Robert Kieffer le suit quand il dit que d’un point de vue technique, le tableau additionnel à livrer doit contenir les droits à la pension ou promesses accumulées pour voir ce qui est couvert par les contributions, histoire de rendre comparables les Etats membres à système par répartition ou par capitalisation.
Mais, objecte-t-il, ces droits ne se matérialiseront que dans le futur, pour certains dans 80 ans seulement. "Quel taux d’intérêt faut-il prendre pour calculer cet engagement ?", demande-t-il. Car si taux d’intérêt est élevé, cette dette implicite peut représenter jusqu’à 200 % du PIB, mais si les taux sont bas, cette dette peut aller jusqu’à 1000 % du PIB. Selon le taux d’intérêt de référence pour un tel calcul, la situation du Luxembourg pourra être considérée comme catastrophique ou comme bonne. Pour Robert Kieffer, la dette implicite est certes calculable, mais elle dépend en réalité de taux d’intérêt inconnus. "On peut donc créer autour de ce dossier une atmosphère catastrophiste ou positive", pense-t-il, en ajoutant qu’il faut "également tenir compte de l’indexation des pensions à l’inflation et à l’évolution des salaires".
Pour l’expert, "cela est politique", car il y a selon lui une forte pression dans l’UE pour financer dorénavant les systèmes de pensions à travers des systèmes par capitalisation. La place financière de Luxembourg est par ailleurs très intéressée à gérer les fonds qui doivent être créés pour ces systèmes.

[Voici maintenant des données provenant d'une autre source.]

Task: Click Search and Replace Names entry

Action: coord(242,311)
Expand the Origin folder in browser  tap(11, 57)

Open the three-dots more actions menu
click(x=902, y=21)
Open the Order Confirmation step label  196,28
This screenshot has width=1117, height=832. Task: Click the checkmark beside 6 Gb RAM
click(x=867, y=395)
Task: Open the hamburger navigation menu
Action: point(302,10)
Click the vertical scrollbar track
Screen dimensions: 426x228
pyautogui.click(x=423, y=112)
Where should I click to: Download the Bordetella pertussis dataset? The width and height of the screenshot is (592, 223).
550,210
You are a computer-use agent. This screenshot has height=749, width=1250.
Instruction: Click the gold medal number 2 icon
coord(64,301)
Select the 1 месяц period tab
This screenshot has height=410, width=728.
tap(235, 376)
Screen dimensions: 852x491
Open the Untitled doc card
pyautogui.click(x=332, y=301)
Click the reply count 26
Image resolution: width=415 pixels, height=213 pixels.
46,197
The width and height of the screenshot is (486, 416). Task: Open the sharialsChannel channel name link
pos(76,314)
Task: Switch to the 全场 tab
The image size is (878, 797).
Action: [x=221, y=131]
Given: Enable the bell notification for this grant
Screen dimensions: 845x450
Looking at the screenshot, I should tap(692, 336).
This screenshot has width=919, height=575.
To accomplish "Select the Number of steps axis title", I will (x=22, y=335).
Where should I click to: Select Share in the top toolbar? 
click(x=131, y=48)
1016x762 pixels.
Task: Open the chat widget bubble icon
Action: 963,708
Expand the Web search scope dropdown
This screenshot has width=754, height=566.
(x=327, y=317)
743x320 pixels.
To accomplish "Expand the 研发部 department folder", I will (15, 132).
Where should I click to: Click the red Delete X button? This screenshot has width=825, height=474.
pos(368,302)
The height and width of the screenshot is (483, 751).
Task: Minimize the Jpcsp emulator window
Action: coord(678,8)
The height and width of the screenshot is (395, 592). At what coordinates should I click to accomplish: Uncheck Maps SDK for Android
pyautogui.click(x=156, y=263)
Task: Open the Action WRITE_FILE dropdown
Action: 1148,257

Robert Kieffer attire l’attention sur un fait qui est éludé dans ce débat : que les engagements et promesses des systèmes de pensions ne peuvent pas être financés avec les réserves, mais uniquement par ce que l’économie produit vraiment, car s’il n’y a pas de rendement économique, il n’y a pas de financement des pensions. Or, l’idée couramment répandue sur les systèmes de capitalisation est de faire comme s’il était possible de miser par avance sur une plus-value réelle prévisible et que le système est financé par les seules contributions. Cette idée est fausse, selon Robert Kieffer, comme est fausse l’idée que la dette implicite des systèmes par répartition serait plus élevée que celle des systèmes par capitalisation. "En vérité, nous avons des promesses que nous devrons financer sur les 80 ans à venir, et nous ne disposons pas de cet argent actuellement", pointe le président de la CNAP.
Pour lui, il s’agit aussi d’un problème de méthode. Comparer la valeur des promesses en matière de pensions qui s’étendent sur 80 ans au PIB qui mesure les valeurs ajoutées économiques sur un an est une mauvaise approche. Au cas où les promesses sur tant d’années qui gravées dans la loi ne peuvent éventuellement plus être financées, la loi sera changée et réduira de ce fait la dette implicite. La dernière réforme des pensions a procédé de cette manière et réduit les promesses de 15 %.
Un autre aspect est que les systèmes par capitalisation et par répartition diffèrent dans le sens où les firmes privées du premier système doivent constituer des réserves, puisqu’à un certain moment, elles cesseront d’exister. Les Etats par contre peuvent décider au-delà des générations vivantes pour les générations vivantes et à venir et forcer tout un chacun à contribuer pour le système de solidarité tienne la route. "Mais il ne peut pas distribuer plus que ce dont il dispose", a conclu Robert Kieffer.